The Sync Queue Pattern
Every write operation goes through a local sync queue before touching the network. The queue is persisted to device storage, so even a force-quit doesn't lose data.
@action savePatient(data: Patient) {
// 1. Write locally first (instant UI)
this.persistLocal(data);
// 2. Queue for remote sync
this.syncQueue.push({
type: 'UPSERT',
collection: 'patients',
payload: data,
timestamp: Date.now(),
retryCount: 0,
});
// 3. Attempt sync if online
if (this.isOnline) this.flushQueue();
}
The queue processor runs on a background timer. When connectivity returns, it flushes pending operations in order, handling failures with exponential backoff.
Conflict Resolution
The hardest problem: what happens when two devices modify the same patient record while both are offline?
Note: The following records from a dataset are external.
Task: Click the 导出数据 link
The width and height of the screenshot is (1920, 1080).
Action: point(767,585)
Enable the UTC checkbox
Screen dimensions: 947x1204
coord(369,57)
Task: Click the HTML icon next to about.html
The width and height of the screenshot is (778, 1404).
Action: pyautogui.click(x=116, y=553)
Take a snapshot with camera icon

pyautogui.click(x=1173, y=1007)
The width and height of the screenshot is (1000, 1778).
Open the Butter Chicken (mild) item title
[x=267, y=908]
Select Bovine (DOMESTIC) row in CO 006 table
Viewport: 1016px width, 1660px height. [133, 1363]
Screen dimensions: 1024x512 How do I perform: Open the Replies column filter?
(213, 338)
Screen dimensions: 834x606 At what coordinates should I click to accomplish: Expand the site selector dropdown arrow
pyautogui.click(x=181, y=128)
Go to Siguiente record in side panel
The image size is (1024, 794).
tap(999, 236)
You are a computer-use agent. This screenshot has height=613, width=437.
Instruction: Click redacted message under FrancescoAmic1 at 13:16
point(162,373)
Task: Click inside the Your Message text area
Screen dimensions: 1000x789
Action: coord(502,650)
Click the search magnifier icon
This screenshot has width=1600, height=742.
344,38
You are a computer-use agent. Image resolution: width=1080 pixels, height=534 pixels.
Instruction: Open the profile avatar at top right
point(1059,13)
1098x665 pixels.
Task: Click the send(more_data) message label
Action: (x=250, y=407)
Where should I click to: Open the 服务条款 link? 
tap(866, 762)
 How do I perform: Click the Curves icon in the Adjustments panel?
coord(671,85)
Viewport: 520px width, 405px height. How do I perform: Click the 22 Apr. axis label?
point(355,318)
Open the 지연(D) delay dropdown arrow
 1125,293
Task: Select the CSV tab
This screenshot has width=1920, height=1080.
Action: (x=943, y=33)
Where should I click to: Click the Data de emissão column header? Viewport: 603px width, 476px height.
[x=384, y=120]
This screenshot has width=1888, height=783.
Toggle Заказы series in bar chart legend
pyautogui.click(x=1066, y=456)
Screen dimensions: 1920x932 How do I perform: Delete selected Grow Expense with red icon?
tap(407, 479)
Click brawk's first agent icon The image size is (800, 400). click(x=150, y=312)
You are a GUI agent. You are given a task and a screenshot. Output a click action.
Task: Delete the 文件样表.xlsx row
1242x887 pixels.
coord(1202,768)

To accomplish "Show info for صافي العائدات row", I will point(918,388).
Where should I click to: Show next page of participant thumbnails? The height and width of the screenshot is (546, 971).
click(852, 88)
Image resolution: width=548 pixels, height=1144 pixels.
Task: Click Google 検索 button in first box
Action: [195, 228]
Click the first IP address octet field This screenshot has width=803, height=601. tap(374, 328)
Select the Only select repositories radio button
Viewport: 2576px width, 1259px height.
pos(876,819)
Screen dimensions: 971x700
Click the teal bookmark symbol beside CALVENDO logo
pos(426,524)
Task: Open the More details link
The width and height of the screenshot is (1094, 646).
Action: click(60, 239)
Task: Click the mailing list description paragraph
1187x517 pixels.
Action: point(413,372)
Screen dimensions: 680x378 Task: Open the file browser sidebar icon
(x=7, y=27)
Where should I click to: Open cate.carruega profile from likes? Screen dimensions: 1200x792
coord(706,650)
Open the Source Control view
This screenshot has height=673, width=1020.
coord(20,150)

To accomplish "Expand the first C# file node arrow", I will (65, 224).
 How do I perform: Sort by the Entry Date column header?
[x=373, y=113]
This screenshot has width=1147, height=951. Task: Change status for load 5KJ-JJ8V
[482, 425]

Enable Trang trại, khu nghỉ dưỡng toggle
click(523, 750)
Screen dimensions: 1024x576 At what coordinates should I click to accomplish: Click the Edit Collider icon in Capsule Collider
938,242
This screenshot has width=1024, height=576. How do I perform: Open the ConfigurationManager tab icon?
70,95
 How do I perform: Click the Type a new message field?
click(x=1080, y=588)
I used a last-write-wins with field-level merging strategy. Instead of treating each record as atomic, the sync system tracks which fields changed:
- Device A updates the phone number while offline
- Device B updates the diagnosis while offline
- When both sync, the system merges non-conflicting fields automatically
- True conflicts (same field, different values) surface to the user with both versions
In healthcare, silently choosing a winner for conflicting data isn't acceptable. When in doubt, show both values and let the doctor decide.
The Status Bar That Changed Everything
The single most impactful UI decision was a persistent sync status bar showing exactly what the user needs to know: "Synced 2 min ago · 3 pending". No ambiguity, no hidden state. Users trusted the app because it was transparent about connectivity.
Key Takeaways
- Design for the worst case first. If your app works offline, it works everywhere.
- Make sync state visible. Users don't mind latency — they mind uncertainty.
- Field-level diffing beats record-level. Most "conflicts" aren't really conflicts.
- Test with airplane mode on. I kept my phone in airplane mode for entire sprints. It changes how you think about every interaction.
- MobX observables + async queues = reactive offline UX. The UI stays live even when the network is dead.